Column chart of Average move for S&P 500 companies after exceeding earnings expectations  (%)  showing Investors yawn over US corporate earnings beats

Markets have largely shrugged off US companies’ positive earnings surprises this season — a sign, analysts say, that the “cyclical rotation” from pandemic winners to reopening beneficiaries is in full swing.

Shares in S&P 500 companies that have beaten earnings expectations have, on average, stayed flat, according to an analysis from FactSet. The data included the 96 per cent of companies in the benchmark stocks index that had reported their fourth-quarter earnings as of Thursday, and aimed to compare share prices in the two days before the earnings announcement to prices during the two days after.
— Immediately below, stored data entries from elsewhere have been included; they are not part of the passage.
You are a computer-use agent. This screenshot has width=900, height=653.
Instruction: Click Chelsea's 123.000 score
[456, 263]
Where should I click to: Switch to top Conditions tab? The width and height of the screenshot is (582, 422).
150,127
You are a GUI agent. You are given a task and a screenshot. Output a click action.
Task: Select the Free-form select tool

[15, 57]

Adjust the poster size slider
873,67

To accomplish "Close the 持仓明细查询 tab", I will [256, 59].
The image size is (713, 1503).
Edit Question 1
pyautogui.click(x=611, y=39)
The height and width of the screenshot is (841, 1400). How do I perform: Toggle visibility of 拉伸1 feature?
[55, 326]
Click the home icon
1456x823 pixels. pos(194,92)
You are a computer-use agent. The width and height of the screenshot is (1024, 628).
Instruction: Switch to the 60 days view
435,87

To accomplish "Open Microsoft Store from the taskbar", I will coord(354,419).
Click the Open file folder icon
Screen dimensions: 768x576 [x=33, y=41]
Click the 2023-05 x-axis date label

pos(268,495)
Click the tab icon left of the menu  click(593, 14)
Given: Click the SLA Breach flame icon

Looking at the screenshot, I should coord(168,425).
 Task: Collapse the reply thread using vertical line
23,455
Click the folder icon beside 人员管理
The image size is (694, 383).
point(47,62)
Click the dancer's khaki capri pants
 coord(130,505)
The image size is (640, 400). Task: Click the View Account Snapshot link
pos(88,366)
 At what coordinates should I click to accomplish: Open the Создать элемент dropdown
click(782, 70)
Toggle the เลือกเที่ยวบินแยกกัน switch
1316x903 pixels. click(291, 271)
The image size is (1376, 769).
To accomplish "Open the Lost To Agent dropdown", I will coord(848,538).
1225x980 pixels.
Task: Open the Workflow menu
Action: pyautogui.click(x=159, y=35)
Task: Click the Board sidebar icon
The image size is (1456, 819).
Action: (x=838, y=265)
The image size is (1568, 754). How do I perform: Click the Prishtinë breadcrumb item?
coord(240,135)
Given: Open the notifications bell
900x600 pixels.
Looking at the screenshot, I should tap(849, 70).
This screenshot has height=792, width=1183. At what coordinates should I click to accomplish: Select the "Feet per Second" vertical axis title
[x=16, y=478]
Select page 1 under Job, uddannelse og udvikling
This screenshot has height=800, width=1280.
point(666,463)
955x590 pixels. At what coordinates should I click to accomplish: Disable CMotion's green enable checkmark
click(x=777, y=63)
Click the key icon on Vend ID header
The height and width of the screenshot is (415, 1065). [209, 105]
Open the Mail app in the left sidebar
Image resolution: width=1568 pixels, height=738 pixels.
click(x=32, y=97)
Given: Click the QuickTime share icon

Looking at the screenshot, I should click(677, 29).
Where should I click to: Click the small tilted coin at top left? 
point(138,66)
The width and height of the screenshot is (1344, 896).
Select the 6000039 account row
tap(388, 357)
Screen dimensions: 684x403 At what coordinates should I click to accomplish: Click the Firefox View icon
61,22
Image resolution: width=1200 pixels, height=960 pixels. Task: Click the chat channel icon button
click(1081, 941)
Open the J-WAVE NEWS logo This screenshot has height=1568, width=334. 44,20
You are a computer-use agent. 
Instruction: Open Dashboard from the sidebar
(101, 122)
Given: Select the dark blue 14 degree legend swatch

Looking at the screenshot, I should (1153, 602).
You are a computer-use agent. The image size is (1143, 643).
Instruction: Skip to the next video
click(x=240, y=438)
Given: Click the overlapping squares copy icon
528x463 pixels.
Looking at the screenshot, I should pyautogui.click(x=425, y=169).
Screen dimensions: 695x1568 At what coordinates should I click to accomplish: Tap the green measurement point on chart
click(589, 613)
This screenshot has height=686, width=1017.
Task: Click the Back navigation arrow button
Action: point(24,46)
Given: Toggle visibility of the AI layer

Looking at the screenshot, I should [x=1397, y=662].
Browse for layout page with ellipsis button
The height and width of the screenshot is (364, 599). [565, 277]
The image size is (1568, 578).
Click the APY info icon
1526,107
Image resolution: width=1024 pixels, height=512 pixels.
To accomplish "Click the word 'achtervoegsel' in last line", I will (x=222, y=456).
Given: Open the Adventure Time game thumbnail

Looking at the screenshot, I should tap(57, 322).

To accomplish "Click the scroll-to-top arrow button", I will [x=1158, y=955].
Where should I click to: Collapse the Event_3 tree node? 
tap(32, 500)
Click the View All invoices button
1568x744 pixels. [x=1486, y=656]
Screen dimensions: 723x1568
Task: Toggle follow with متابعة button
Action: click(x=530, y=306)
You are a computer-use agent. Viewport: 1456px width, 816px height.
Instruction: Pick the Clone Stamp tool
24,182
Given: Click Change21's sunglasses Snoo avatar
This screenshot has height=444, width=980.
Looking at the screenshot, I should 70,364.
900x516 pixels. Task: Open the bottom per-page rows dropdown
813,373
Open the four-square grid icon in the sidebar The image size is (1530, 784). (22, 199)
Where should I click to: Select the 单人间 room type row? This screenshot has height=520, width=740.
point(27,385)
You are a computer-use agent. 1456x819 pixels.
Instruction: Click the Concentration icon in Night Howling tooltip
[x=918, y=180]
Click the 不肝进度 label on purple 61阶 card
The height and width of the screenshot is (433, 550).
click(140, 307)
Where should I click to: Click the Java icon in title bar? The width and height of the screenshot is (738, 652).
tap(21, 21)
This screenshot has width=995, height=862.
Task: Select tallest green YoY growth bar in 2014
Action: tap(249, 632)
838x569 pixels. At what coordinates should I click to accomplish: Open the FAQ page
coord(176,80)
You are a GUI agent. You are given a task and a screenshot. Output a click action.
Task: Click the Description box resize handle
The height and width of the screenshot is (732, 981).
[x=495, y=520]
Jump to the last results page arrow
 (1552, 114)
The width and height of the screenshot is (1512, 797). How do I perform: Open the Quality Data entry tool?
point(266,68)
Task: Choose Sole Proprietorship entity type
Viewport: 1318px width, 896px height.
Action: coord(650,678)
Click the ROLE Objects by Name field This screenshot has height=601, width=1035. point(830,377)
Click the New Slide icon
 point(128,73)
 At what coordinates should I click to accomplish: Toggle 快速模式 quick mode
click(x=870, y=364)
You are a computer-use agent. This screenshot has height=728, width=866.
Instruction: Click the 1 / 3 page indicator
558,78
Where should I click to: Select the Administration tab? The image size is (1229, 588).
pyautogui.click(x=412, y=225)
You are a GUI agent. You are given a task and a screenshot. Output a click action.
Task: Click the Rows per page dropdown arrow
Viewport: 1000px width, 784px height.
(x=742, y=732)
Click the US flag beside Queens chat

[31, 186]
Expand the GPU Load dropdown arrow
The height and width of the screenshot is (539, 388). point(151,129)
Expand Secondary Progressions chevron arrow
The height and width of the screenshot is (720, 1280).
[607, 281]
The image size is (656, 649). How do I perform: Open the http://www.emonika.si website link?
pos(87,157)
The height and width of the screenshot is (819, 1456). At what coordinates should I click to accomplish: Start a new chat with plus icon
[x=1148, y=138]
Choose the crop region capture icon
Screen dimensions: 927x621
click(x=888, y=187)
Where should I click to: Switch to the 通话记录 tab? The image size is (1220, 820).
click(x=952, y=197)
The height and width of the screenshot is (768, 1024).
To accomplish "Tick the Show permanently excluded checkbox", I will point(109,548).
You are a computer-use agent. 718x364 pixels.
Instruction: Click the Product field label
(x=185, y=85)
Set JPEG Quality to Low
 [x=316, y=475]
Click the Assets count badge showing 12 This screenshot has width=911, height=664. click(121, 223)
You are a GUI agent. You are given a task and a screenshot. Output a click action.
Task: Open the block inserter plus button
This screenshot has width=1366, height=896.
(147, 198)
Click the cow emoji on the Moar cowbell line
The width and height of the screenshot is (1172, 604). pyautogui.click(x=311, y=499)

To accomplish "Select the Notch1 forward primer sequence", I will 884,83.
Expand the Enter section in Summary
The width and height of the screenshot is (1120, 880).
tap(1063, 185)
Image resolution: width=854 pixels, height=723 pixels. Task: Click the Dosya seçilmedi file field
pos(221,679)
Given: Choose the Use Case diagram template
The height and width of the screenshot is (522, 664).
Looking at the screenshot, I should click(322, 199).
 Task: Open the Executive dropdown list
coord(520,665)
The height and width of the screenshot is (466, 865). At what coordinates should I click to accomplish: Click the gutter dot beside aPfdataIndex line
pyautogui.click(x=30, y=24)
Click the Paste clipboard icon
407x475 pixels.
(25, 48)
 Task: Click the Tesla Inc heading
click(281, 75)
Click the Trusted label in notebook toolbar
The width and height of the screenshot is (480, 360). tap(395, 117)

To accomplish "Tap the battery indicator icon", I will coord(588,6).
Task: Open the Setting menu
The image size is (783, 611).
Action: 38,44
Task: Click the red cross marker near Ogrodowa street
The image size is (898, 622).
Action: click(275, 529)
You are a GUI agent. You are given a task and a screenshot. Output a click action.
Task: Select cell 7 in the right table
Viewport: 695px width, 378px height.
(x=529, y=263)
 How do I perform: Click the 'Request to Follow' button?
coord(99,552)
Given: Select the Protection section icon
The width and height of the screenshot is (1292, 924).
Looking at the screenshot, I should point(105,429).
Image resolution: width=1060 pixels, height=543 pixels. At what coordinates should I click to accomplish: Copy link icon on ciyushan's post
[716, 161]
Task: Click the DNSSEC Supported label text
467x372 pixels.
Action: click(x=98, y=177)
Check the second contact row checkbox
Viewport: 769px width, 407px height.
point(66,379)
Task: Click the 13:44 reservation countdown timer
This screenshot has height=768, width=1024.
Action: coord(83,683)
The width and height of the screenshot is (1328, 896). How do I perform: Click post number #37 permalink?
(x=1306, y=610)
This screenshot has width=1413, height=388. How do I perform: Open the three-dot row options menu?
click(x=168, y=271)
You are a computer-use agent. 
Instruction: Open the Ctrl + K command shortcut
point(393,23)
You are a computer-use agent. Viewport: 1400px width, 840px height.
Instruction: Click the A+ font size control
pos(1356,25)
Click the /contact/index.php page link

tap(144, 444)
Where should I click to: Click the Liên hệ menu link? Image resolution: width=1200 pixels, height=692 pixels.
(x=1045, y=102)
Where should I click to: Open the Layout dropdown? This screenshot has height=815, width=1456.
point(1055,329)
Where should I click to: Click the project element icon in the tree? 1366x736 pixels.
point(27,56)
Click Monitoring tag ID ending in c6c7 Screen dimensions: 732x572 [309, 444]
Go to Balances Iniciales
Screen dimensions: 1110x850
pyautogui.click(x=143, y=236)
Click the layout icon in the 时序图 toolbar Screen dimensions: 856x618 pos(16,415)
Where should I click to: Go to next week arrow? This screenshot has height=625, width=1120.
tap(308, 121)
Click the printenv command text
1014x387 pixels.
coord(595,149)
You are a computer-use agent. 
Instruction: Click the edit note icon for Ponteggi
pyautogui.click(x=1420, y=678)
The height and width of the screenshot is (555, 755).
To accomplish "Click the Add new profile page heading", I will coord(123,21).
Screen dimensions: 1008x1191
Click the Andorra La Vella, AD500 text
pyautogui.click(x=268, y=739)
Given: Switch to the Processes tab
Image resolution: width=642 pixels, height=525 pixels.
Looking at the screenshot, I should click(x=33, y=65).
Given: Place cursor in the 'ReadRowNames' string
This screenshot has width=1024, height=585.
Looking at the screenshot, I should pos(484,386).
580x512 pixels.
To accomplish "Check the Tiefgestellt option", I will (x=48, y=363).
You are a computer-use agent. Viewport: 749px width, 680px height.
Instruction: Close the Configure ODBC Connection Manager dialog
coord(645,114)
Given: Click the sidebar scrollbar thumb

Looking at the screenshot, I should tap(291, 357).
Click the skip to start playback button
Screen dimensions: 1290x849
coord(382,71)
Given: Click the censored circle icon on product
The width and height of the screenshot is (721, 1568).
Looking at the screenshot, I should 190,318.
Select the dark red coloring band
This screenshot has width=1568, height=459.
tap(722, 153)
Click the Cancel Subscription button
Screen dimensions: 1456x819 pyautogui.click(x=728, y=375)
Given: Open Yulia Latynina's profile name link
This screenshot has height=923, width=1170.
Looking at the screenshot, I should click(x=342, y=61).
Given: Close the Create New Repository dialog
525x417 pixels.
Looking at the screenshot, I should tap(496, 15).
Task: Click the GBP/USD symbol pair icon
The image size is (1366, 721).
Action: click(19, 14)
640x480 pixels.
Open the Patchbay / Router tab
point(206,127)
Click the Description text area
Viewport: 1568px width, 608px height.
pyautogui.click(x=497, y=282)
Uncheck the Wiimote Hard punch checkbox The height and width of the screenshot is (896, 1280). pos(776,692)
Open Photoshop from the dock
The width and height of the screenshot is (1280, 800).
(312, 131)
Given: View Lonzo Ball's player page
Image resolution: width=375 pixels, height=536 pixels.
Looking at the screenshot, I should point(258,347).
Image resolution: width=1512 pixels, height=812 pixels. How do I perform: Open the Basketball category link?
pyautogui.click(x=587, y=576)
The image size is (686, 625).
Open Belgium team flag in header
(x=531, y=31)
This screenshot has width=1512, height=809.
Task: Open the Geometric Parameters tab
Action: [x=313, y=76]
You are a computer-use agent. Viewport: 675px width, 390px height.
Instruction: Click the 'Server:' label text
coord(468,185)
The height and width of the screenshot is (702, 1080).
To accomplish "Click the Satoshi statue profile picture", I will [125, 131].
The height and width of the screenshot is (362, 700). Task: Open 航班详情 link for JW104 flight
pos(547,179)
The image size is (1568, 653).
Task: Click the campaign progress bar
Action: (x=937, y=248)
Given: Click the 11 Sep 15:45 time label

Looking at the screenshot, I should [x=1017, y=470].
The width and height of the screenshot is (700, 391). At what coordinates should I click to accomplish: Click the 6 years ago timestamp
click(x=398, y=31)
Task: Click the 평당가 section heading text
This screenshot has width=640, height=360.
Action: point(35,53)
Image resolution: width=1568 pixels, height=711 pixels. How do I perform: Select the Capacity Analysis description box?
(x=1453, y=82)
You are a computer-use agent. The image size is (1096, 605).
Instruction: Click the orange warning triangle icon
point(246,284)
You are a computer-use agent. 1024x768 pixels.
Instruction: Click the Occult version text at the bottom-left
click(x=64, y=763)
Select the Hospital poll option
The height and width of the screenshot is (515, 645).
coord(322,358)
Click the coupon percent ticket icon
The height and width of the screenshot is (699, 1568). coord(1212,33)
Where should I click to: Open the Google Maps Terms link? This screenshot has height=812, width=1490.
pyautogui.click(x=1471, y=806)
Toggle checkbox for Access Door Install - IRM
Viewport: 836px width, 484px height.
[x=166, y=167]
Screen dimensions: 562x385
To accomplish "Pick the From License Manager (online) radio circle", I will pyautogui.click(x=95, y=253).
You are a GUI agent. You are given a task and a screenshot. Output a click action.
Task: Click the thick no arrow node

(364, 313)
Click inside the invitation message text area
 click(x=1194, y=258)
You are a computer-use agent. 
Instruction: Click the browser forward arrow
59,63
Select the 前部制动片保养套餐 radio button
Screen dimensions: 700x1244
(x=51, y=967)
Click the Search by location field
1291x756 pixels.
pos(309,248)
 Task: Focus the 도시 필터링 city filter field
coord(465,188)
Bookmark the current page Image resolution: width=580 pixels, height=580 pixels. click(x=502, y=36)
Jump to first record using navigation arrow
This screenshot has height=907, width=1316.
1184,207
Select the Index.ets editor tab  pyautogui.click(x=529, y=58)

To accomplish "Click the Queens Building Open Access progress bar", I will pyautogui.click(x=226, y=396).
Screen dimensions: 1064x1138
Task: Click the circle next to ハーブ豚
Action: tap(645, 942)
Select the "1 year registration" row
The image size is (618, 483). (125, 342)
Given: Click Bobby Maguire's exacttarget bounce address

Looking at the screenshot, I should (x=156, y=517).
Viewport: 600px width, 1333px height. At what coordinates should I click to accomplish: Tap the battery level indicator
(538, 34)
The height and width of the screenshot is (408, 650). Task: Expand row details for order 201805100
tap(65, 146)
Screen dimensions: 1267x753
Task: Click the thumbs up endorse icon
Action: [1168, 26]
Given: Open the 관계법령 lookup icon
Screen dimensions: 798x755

Some of the biggest Covid beneficiaries have seen their shares drop despite surprising analysts with stellar results. Apple and Facebook both beat estimates by roughly 20 per cent, but their shares slid more than 7 per cent in the two days following the announcements. On average, technology-sector shares dropped 2 per cent for companies beating expectations.

It is the first time in a year that positive earnings surprises have drawn no reward. For the first three quarters of 2020, companies’ share prices, on average, rose at least 1 per cent after they reported better than expected earnings.

Analysts say the data are a sign that investors are looking beyond the companies that have benefited from a global shift to working and shopping from home, and towards companies that are likely to gain from widespread vaccinations after more than a year of social curbs and travel restrictions.

“That’s been the higher message from Q4 earnings . . . it’s not so much based on results any more — it’s how are you going to evolve with a more cyclical operating environment in the next 12 to 18 months,” said Matt Stucky, a portfolio manager at Northwestern Mutual.

Last week’s stock market wobble gave a taste of that rotation, with Wall Street high-flyers that have dragged indices up since last March leading the decline.

“There is a change of guard between the Covid beneficiaries and the more cyclical plays,” said Fabiana Fedeli, head of global head of fundamental equities at Robeco. The cyclical reopening trade, she added, “is well under way”.